If virus cases ebb and the county progresses to the orange tier or better, most local districts appear likely to move forward with a hybrid model.

Between them is the red tier. Schools are technically allowed to reopen under state policy, but the guidelines developed collaboratively between local districts and the County Office of Education advise against it.

In that sense, local guidance is a “little bit more restrictive” than the state mandates, according to Sabbah. Districts can opt not to follow that advice, however.

“School districts could say, ‘Well, you know, we do feel like the local measures are in place, that we are safe, that we are going to be opening, providing hybrid instruction, even in the red,’” Sabbah says. “The plan doesn’t prohibit that, by any means.”

Views of parents, teachers, students mixed


In Santa Cruz City Schools, the most recent survey of elementary school parents — and teachers — found majority support for debuting a hybrid model next semester.

San Lorenzo Valley Unified officials did not share any survey results from teachers, but reported that 75% of parents wanted to return to in-person instruction.

Those surveys were conducted prior to Monday, so it’s not clear how the latest case stats or tier shift might sway things.

Casey Carlson, president of the Greater Santa Cruz Federation of Teachers, says the union wants more assurances about ventilation and classroom spacing before it would back any reopening date, even if permitted by the state.

“From our union’s perspective, we’re fine with developing schedules, and we want our teachers to be a part of that process,” she says. “But the bottom line is that we will support schools reopening only when it’s safe to do so.”

Julie DeBernardo, of Soquel, has a 5th grade son in the Soquel Union Elementary School District. His older brother is a high school junior in Santa Cruz City Schools.

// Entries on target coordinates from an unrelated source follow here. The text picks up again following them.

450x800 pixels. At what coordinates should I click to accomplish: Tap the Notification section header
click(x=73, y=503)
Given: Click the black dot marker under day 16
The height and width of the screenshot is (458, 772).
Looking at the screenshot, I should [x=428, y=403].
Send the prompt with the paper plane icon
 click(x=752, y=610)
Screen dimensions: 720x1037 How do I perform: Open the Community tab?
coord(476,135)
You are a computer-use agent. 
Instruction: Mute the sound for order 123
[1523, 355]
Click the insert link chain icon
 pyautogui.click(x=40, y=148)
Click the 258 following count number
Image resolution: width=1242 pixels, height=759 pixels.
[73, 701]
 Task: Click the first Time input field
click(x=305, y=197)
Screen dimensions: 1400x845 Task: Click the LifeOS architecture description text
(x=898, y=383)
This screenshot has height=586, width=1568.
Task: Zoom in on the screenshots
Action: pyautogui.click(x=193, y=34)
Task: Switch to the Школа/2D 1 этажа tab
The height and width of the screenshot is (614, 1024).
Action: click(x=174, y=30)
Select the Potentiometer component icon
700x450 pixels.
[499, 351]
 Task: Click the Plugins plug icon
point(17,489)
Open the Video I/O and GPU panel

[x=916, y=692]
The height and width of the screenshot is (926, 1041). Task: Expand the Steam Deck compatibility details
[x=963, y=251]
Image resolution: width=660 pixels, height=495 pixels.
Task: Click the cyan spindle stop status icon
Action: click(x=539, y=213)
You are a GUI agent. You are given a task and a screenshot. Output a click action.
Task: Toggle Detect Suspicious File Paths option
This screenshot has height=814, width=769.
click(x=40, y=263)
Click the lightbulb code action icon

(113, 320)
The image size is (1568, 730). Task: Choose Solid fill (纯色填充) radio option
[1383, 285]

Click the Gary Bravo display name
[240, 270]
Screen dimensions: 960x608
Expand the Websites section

She says she has concerns about funding to keep schools clean, but she’s more confident in returning her children to school now, compared to early in the pandemic.

“Just having more knowledge of how the virus is spreading and how successful the private schools have been — and I have friends who teach in other parts of the country where the schools are open — I feel a little more confident that our schools can be safe,” DeBernardo says.

Helayne Ballaban, who teaches 3rd grade at Bay View Elementary in Santa Cruz, said remote learning continues to take a toll on her students and colleagues, despite heroic efforts from both.

“It’s turned what I experience as my job, my profession, my art, my calling, upside down,” she says.

Identifying himself as Vince, a junior at Santa Cruz High told the Santa Cruz City Schools board that he supports reopening schools “one way or another” on Monday night.

“This might be unpopular among everyone here,” he said, “but it’s definitely popular among my peers.”